> **WRITTEN REQUEST**: Copy the stretch of the listing from the line containing "chat bubble icon" through the line containing "Action: [x=518, y=198]", swapping "shopping cart" for "basket" and keeping everything else unchanged.

> **DATA FOR THIS EXERCISE**:
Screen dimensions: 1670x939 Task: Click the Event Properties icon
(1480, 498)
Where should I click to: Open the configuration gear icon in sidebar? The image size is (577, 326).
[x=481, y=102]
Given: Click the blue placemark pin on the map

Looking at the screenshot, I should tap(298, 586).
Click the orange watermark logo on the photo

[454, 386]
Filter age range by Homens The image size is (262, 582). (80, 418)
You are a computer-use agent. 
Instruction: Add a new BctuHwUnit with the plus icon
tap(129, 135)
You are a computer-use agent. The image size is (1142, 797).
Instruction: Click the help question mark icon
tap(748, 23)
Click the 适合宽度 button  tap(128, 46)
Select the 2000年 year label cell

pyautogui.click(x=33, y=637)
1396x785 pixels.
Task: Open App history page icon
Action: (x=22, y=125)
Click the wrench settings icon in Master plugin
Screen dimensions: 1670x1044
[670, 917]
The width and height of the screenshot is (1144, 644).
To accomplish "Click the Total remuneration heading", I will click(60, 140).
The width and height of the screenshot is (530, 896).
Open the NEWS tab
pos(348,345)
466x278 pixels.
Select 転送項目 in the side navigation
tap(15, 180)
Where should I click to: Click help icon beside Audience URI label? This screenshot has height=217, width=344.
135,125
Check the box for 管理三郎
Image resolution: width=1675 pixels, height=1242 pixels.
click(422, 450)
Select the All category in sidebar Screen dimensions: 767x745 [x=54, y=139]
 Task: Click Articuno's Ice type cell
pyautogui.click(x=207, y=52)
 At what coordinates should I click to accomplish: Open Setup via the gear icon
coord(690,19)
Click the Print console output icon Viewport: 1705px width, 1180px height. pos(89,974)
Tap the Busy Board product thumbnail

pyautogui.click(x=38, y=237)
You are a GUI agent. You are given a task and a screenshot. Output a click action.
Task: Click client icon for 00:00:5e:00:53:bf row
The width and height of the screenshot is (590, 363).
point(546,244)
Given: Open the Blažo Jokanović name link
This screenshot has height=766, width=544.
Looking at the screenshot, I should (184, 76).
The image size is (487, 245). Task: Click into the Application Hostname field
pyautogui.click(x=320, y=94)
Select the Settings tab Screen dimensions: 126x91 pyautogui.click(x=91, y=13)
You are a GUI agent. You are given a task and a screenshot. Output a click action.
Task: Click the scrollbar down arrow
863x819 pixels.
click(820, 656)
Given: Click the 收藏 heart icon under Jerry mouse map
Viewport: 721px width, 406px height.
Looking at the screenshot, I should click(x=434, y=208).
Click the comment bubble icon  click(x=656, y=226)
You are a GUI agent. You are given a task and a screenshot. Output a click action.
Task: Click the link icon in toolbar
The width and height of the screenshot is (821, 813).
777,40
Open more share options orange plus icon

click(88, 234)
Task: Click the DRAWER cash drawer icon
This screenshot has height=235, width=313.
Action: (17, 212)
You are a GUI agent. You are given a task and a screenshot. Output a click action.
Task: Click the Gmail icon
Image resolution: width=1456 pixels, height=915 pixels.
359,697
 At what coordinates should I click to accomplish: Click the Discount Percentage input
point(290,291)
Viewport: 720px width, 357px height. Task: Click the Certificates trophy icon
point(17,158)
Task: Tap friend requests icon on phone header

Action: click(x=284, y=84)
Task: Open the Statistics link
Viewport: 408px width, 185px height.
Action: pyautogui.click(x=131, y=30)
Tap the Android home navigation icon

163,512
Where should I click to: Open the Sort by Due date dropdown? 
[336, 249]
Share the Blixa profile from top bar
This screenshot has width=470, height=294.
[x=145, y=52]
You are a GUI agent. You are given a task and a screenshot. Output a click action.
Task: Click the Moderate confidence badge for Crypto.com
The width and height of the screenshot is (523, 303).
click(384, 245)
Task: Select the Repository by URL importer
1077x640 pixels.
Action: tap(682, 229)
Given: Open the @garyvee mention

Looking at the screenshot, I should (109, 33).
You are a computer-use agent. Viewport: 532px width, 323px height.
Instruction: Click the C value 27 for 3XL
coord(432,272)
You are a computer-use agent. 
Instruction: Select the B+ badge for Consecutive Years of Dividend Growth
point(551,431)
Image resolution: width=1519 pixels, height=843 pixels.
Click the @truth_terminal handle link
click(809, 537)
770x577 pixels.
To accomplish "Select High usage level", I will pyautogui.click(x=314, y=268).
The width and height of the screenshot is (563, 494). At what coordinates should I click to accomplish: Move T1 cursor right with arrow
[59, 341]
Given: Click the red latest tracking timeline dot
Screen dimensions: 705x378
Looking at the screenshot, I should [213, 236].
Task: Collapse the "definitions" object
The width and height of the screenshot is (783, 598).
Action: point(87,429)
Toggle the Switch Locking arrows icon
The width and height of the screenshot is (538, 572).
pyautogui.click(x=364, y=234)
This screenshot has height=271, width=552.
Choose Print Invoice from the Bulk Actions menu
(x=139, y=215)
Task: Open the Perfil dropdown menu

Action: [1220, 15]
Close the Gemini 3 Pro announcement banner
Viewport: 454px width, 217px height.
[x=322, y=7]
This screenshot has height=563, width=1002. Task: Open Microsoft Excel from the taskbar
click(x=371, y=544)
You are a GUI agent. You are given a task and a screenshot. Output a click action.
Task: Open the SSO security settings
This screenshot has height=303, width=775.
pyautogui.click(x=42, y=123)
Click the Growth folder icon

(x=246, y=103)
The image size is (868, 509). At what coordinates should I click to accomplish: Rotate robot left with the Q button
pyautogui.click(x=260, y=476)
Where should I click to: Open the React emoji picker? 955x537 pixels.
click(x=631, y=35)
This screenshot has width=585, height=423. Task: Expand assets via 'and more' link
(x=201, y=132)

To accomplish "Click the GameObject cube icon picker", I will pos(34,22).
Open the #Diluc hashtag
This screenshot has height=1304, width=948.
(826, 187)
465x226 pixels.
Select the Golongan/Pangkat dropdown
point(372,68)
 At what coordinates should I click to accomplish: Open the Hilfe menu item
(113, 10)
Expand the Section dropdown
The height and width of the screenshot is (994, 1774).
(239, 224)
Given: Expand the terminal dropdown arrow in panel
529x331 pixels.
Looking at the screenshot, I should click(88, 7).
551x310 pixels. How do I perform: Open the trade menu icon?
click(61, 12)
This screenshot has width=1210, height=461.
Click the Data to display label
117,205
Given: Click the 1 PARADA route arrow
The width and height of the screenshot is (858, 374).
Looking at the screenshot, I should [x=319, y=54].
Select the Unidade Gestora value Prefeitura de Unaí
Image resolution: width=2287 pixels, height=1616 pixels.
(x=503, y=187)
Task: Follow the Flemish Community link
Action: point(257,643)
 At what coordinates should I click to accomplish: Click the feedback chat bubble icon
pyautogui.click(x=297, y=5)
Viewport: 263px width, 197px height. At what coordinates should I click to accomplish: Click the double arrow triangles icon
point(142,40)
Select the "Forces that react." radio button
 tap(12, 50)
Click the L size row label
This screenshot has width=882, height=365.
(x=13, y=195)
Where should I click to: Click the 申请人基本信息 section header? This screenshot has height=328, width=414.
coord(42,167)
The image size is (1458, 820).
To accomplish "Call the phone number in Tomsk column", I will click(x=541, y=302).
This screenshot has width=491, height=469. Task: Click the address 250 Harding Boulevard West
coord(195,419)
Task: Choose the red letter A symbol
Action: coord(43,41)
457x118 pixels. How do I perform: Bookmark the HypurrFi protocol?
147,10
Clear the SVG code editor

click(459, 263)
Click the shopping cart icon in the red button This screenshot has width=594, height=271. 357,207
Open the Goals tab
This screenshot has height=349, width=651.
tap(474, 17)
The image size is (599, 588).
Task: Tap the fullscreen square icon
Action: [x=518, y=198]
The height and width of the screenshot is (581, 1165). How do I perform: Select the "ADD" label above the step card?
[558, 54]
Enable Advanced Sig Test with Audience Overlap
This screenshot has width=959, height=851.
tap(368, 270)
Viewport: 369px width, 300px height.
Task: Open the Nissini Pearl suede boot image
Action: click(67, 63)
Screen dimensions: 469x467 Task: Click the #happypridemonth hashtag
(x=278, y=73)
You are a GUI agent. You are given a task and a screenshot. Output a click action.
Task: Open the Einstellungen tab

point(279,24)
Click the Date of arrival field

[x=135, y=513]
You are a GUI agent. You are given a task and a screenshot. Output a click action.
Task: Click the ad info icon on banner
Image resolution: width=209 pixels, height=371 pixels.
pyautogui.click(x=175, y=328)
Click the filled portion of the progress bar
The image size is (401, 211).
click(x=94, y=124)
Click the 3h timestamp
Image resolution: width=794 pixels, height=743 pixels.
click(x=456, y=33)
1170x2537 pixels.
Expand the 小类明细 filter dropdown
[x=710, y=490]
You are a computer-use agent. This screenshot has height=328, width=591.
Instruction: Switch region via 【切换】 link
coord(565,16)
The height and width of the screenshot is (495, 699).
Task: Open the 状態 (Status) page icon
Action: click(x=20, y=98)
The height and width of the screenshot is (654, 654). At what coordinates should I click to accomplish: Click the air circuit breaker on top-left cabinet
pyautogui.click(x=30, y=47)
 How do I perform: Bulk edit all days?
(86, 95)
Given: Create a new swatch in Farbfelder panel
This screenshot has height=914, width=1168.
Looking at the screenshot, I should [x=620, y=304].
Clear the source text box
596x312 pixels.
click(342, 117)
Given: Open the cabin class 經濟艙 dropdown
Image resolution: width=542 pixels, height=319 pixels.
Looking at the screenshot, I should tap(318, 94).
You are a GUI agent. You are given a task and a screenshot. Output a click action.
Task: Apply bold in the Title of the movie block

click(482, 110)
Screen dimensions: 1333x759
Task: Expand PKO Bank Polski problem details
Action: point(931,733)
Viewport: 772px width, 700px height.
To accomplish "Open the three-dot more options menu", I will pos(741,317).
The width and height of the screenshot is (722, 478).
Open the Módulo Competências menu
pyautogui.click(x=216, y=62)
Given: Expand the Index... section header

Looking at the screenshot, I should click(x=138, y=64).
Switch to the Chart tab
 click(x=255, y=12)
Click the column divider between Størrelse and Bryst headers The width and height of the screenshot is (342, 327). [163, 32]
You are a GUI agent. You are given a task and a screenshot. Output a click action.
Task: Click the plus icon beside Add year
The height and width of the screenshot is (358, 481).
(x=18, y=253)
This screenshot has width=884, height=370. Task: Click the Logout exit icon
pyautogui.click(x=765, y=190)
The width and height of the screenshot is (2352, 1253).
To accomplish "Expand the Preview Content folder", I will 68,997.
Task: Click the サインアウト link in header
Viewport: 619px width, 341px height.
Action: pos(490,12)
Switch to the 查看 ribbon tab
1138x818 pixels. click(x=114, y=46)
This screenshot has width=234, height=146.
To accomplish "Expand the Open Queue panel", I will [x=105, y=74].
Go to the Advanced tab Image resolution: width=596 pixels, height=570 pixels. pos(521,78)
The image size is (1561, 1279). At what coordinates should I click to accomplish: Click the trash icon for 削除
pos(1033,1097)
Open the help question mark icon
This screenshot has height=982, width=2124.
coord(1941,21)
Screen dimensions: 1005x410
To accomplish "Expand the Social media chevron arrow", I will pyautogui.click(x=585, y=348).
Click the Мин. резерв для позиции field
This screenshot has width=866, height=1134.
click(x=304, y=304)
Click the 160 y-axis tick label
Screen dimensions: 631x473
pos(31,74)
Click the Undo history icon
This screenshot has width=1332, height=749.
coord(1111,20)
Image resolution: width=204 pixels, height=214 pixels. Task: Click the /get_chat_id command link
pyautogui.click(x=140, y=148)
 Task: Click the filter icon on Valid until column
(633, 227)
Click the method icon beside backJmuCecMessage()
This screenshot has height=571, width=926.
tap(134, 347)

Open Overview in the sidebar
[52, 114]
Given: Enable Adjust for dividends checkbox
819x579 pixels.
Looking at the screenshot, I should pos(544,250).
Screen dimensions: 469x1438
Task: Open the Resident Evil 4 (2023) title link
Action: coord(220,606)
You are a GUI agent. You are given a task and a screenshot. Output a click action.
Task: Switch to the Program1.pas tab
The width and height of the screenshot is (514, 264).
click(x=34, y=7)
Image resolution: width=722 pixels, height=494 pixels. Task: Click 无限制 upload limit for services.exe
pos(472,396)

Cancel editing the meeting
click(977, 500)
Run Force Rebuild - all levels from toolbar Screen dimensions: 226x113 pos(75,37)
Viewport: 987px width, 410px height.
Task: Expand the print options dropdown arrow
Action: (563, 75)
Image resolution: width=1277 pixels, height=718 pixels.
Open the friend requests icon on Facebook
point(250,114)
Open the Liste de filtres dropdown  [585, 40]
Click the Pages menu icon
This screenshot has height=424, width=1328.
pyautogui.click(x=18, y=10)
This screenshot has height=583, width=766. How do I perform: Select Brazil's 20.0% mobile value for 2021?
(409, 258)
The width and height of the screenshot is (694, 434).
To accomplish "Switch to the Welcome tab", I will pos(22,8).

> **TASK RESPONSE**:
 At what coordinates should I click to accomplish: Click the feedback chat bubble icon
pyautogui.click(x=297, y=5)
Viewport: 263px width, 197px height. At what coordinates should I click to accomplish: Click the double arrow triangles icon
point(142,40)
Select the "Forces that react." radio button
 tap(12, 50)
Click the L size row label
This screenshot has width=882, height=365.
(x=13, y=195)
Where should I click to: Click the 申请人基本信息 section header? This screenshot has height=328, width=414.
coord(42,167)
The image size is (1458, 820).
To accomplish "Call the phone number in Tomsk column", I will click(x=541, y=302).
This screenshot has width=491, height=469. Task: Click the address 250 Harding Boulevard West
coord(195,419)
Task: Choose the red letter A symbol
Action: coord(43,41)
457x118 pixels. How do I perform: Bookmark the HypurrFi protocol?
147,10
Clear the SVG code editor

click(459, 263)
Click the basket icon in the red button This screenshot has width=594, height=271. 357,207
Open the Goals tab
This screenshot has height=349, width=651.
tap(474, 17)
The image size is (599, 588).
Task: Tap the fullscreen square icon
Action: [x=518, y=198]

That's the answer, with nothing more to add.